The Creation of the Birds (1957) by Remedios Varo.
• “I think my music is very modern and very old. Together.” Sandy Robertson interviewed Popol Vuh’s Florian Fricke for Sounds in 1981. The Fricke-directed Sei Still Wisse ICH BIN referred to in the feature may be viewed here. Further Vuh-ing: Popol Vuh on Beat Club, 1971; a news clip of the group from the same year; a filmed improvisation from around the same time (Florian still had his Moog); and the group miming to recorded music from a year or two later.
• More Rammellzee (see last week): Gothic Futurism, a video collage based on Rammellzee’s treatise of the same name. Probably the only place you’ll ever see Rammellzee, the late Glenn Branca and art historian Kenneth Clark thrown together.
• After releasing 5 albums, Disjointed Oddities And Other Such Things is the first EP of “odd strange electronics, psych, Radiophonics, drone and quirky folk” by Keith Seatman.
• Alina Cohen on Remedios Varo, a Spanish Surrealist painter whose work has been receiving increased attention in recent years but whose life remains under-examined.
• More German music: “I grew up in total ruins”—Irmin Schmidt of Can on LSD, mourning and musical adventures.
• Mixes of the week: FACT mix 655 by Matthewdavid, and The Monday Is Okay mix by JQ.
• Olivia Laing, Sarah Wood and Philip Hoare discuss Modern Nature by Derek Jarman.
• National Geographic has digitized its collection of 6,000+ vintage maps.

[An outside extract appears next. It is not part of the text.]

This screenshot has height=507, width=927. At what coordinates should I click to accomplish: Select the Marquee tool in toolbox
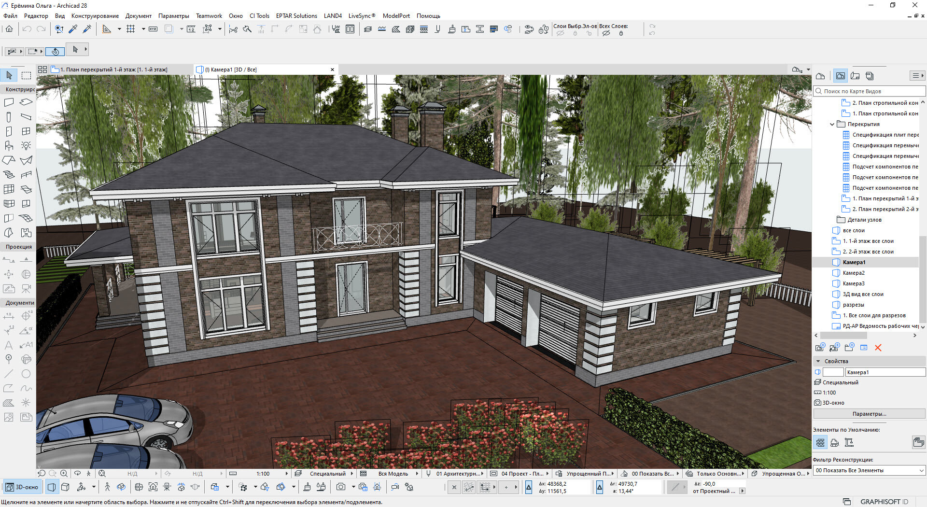click(x=26, y=75)
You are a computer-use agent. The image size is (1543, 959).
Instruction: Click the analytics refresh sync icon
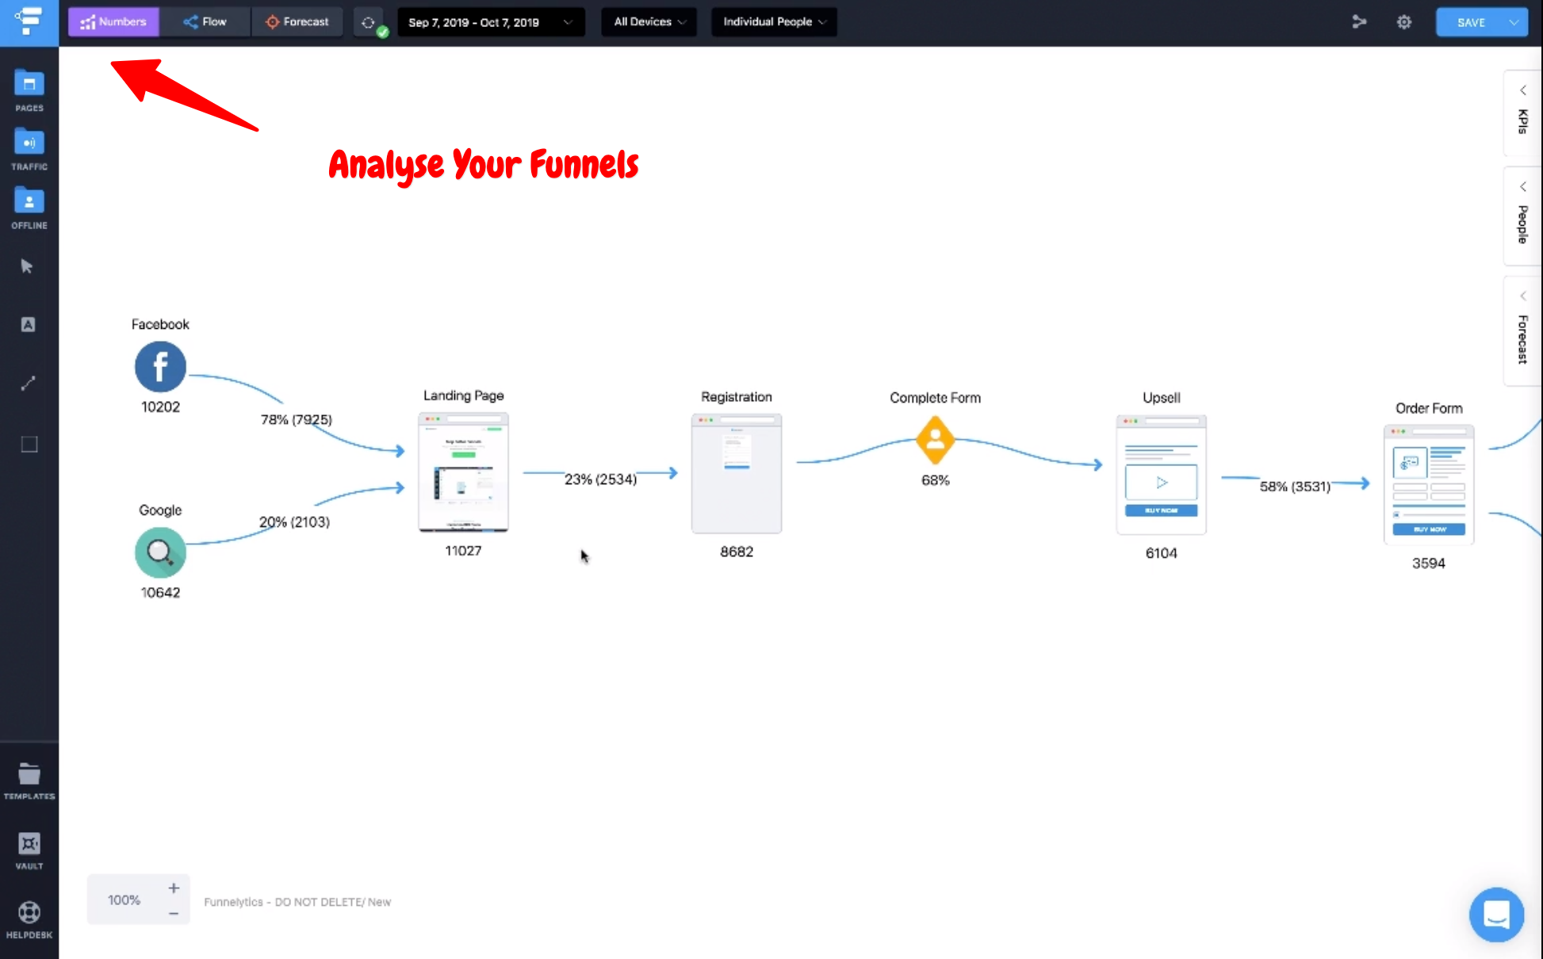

• At Bandcamp: The Transcendental Sound of Moroccan Gnawa Music.
• Joe Fletcher on the nightmarish dream logic of Bruno Schulz.
• Levi Stahl on the mind of Donald E. Westlake.
• Affenstunde (1970) by Popol Vuh | Toy Planet (1981) by Irmin Schmidt & Bruno Spoerri | Adithaim (2005) by The Cracow Klezmer Band
I’ve been a huge fan of Remedios Varo’s work ever since I caught the exhibition of her work at the National Museum of Women in the Arts here in Washington DC back in 2000. I do prefer her to Carrington or Kahlo. It’s funny how all the various ideologies want to claim her when she contains them all and much more. Wakefield Press has a collection of her writings on their schedule to be released in November.
http://wakefieldpress.com/varo_dreams.html
Yes, I was wary of pigeonholing her as a Surrealist (especially when the term became increasingly narrow label under Breton) but it’s a convenient shorthand. Leonora Carrington seemed more committed to the Surrealist project whereas Varo is like Leonor Fini, in a field of her own.
I saw some mention of the Wakefield book earlier. Would be nice if someone could translate one or more of Leonor Fini’s novels (assuming they’re worth translating). With all this reappraisal happening they may be next.